Finding the Web documents (a.k.a. Web "pages" or "sites") you want can be easy or seem impossibly difficult. This is in part due to the sheer size of the WWW, currently estimated to contain 3 billion documents. It is also because the WWW is not indexed in any standard vocabulary. Unlike a library's catalogs, in which can use standardized Library of Congress subject headings to find books in most large, general libraries in the U.S., in Web searching you are always guessing what words will be in the pages you want to find or guessing what subject terms were chosen by someone to organize a web page or site covering some topic.
When you do what is called "searching the Web," you are NOT searching it directly. It is not possible to search the WWW directly. The Web is the totality of the many web pages which reside on computers (called "servers") all over the world. Your computer cannot find or go to them all directly. What you are able to do through your computer is access one or more of many intermediate search tools available now. You search a search tool's database or collection of sites -- a relatively small subset of the entire World Wide Web. The search tool provides you with hypertext links with URLs to other pages. You click on these links, and retrieve documents, images, sound, and more from individual servers around the world.
There is no way for anyone to search the entire Web, and any search tool that claims that it offers it all to you is distorting the truth.
Recommended Search Engines: Google, Yahoo, Excite, Tacoma, and About, just to name a few.
Google has the largest database of Web pages, including many other types of Web documents (e.g., PDFs, Word, Excel, PowerPoint documents). Despite the presence of many advertisements and considerable clutter from blog sites and newsgroups, Google's popularity ranking often makes pages worth looking at rise near the top of search results. Our new "Googling to the Max" course (when offered?) reflects our recognition that Google currently is the winning web search engine and so people need to learn to use it really well.
Google alone is often not sufficient, however. Less than half the searchable Web is fully searchable in Google. Overlap studies show that about half of the pages in any search engine database exist only in that database. Getting a second opinion is therefore often worth your time. For a second opinion, we recommend Teoma or Yahoo! Search. We no longer recommend using any meta-search engines for web searching.
How do Search Engines Work?
Search Engines for the general web (like all those listed above) do not really search the World Wide Web directly. Each one searches a database of the full text of web pages selected from the billions of web pages out there residing on servers. When you search the web using a search engine, you are always searching a somewhat stale copy of the real web page. When you click on links provided in a search engine's search results, you retrieve from the server the current version of the page.

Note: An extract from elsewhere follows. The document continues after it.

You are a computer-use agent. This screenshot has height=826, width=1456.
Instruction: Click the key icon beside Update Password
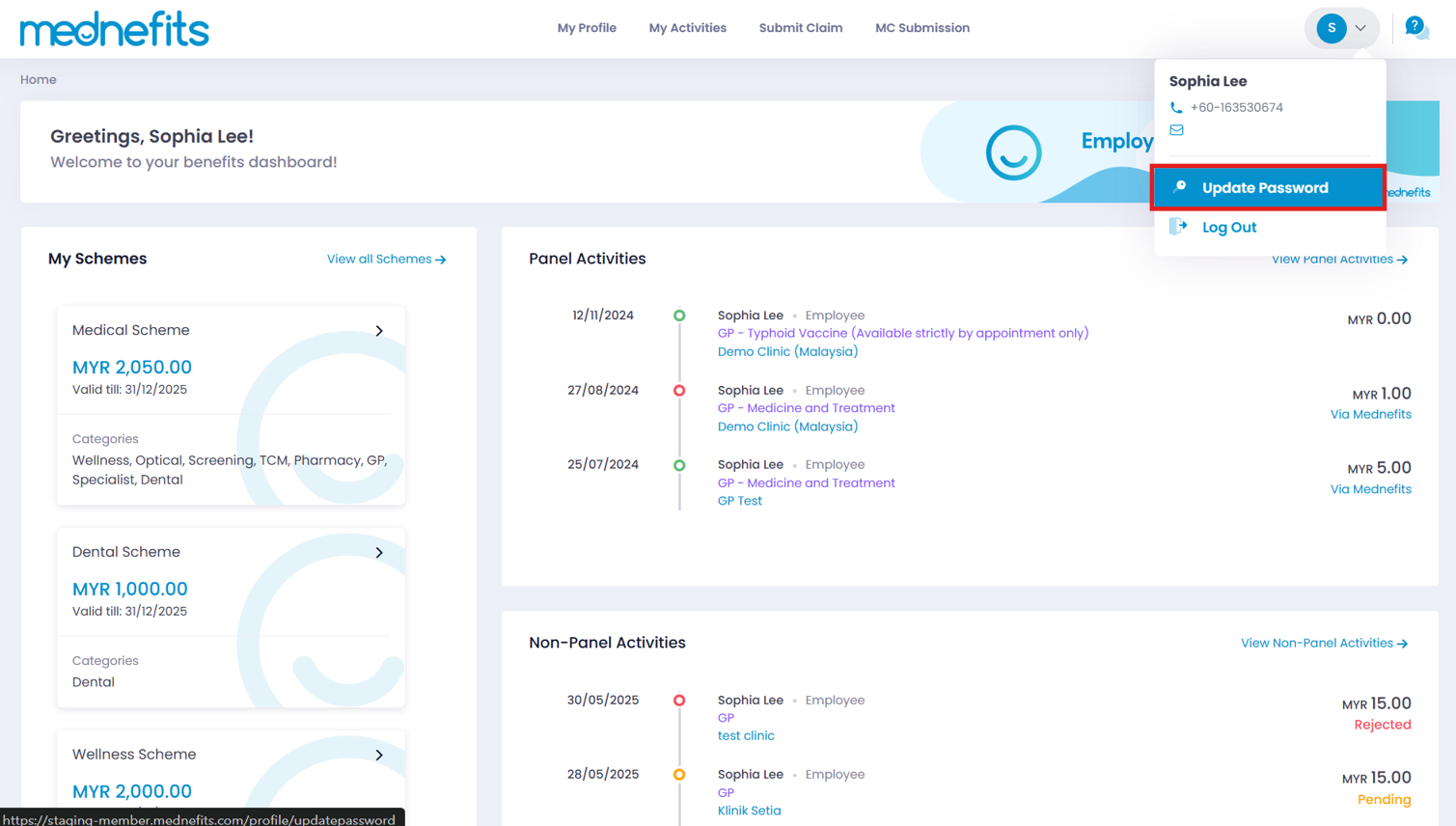coord(1179,187)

Search engine databases are selected and built by computer robot programs called spiders. Although it is said they "crawl" the web in their hunt for pages to include, in truth they stay in one place. They find the pages for potential inclusion by following the links in the pages they already have in their database (i.e., already "know about"). They cannot think or type a URL or use judgment to "decide" to go look something up and see what's on the web about it. (Computers are getting more sophisticated all the time, but they are still brainless.)
If a web page is never linked to in any other page, search engine spiders cannot find it. The only way a brand new page - one that no other page has ever linked to - can get into a search engine is for its URL to be sent by some human to the search engine companies as a request that the new page be included. All search engine companies offer ways to do this.
After spiders find pages, they pass them on to another computer program for "indexing." This program identifies the text, links, and other content in the page and stores it in the search engine database's files so that the database can be searched by keyword and whatever more advanced approaches are offered, and the page will be found if your search matches its content.
Some types of pages and links are excluded from most search engines by policy. Others are excluded because search engine spiders cannot access them. Pages that are excluded are referred to as the "Invisible Web" -- what you don't see in search engine results. The Invisible Web is estimated to be two to three or more times bigger than the visible web.